Background: In July 2018, Spinal Muscular Atrophy (SMA) was added to the Recommended Uniform Screening Panel (RUSP) given the ability to screen for SMN1 exon 7 deletions with quantitative PCR and the availability of new gene targeted therapies. SMA was added to the Illinois Newborn Screen (NBS) on June 29th, 2020. The Illinois NBS utilizes a qPCR assay where the Cq value is an indication of what cycle during the PCR assay SMN1 is detected. Cq values between 1 and 35 are the normal range. An assay with Cq = 0 is suggestive of absence of SMN1 and is called out as a positive screen. Cq levels greater than 35 are also called out as positive. Infants with a positive NBS for SMA are referred to specialized centers such Lurie Children’s for follow up diagnostic evaluation.
Objectives: Describe our center’s experience and clinical outcomes to date of infants evaluated for positive NBS for SMA.
Methods: Retrospective study that describes the outcomes (confirmed SMA vs. carrier cases, time to treatment, Cq values, and parental carrier status) of positive SMA NBS referrals seen at our center from June 29th, 2020 to November 30th, 2021.

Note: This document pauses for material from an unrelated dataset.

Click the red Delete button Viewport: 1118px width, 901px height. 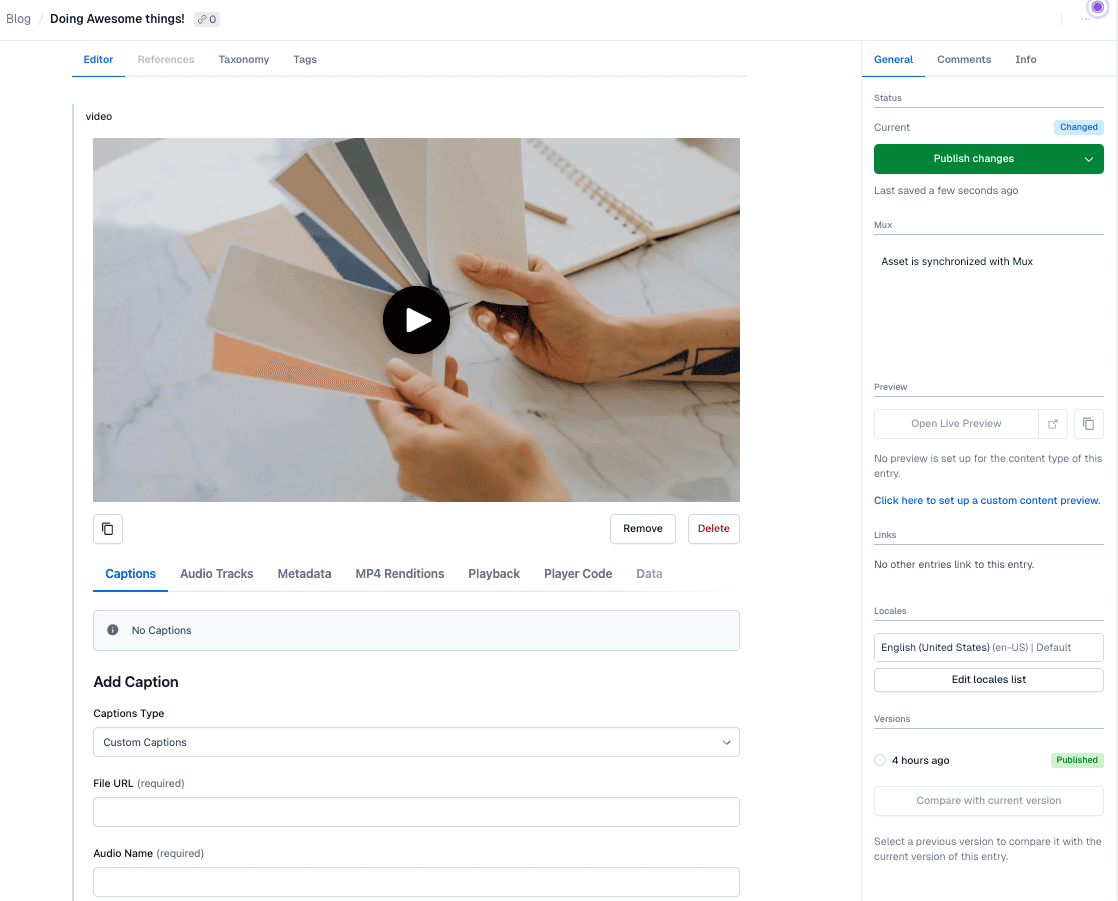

Results: A total of 15 newborns with a positive NBS were referred to our center for further evaluation of SMA. Two of the 15 newborns were confirmed to have SMA via genetic testing (0 copies of SMN1 detected). Disease-modifying therapies for the two infants were initiated at day 20 and day 28 of life. The remaining 12 infants were found to be carriers of SMA (1 copy of SMN1 present). Of the 12 identified carriers, 5 had Cq levels = 0 and 7 had Cq levels greater than 35.
Conclusion: NBS is essential for early and equitable identification of patients with SMA. With genetic counseling following a positive NBS result, families were able to receive information about the possible follow up test outcomes, including a SMA diagnosis, SMA carrier status, or false positive NBS result. From our observations, providing detailed genetic counseling allows parents to better cope with the emotions that arise from a positive NBS result. To increase efficiency, methods to reduce false positives will need to be explored, without impacting the sensitivity of the assay.